Collected data
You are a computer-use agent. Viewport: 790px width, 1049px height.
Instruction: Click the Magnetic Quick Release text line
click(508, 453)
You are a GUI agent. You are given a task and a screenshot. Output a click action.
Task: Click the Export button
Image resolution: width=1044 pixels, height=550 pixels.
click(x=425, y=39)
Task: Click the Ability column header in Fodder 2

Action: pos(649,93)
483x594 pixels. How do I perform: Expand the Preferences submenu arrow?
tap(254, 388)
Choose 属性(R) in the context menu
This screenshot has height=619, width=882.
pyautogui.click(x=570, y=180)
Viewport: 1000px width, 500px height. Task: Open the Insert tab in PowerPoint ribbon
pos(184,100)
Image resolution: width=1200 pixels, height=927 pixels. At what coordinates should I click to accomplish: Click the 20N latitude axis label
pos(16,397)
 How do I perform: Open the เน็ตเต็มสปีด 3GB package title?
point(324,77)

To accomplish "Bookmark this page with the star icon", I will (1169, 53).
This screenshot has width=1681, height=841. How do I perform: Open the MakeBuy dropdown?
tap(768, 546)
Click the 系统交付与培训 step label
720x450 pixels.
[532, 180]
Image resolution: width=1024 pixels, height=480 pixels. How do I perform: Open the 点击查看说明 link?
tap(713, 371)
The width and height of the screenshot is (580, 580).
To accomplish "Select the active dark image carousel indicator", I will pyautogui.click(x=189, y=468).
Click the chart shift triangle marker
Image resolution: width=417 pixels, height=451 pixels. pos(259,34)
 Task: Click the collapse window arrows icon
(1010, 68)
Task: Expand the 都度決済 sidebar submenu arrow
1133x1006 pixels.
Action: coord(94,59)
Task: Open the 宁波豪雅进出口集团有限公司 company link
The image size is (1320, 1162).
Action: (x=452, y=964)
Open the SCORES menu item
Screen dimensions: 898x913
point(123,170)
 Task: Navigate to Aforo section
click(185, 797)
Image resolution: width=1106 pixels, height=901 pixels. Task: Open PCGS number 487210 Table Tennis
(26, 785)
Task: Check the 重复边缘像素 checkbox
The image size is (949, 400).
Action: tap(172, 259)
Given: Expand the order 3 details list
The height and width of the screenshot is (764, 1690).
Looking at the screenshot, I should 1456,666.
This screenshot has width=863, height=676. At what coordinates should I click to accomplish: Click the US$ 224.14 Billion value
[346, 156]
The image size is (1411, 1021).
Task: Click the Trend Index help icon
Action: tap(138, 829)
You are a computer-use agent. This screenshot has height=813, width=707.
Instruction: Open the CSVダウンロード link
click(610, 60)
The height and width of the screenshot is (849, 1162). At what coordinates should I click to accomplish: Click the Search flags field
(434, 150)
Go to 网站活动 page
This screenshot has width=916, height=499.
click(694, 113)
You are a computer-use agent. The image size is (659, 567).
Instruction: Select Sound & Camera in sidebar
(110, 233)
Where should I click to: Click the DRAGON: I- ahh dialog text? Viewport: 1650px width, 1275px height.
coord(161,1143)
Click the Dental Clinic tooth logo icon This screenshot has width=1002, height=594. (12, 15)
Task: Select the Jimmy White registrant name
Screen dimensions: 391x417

> [PROBLEM TO SOLVE]: Starting with the line with "The height and width of the screenshot is (849, 1162)." above and going on through the line with "You are a computer-use agent. The", transcribe every line exactly, both ends included, and add nothing.

> [TASK RESULT]:
The height and width of the screenshot is (849, 1162). At what coordinates should I click to accomplish: Click the Search flags field
(434, 150)
Go to 网站活动 page
This screenshot has width=916, height=499.
click(694, 113)
You are a computer-use agent. The image size is (659, 567).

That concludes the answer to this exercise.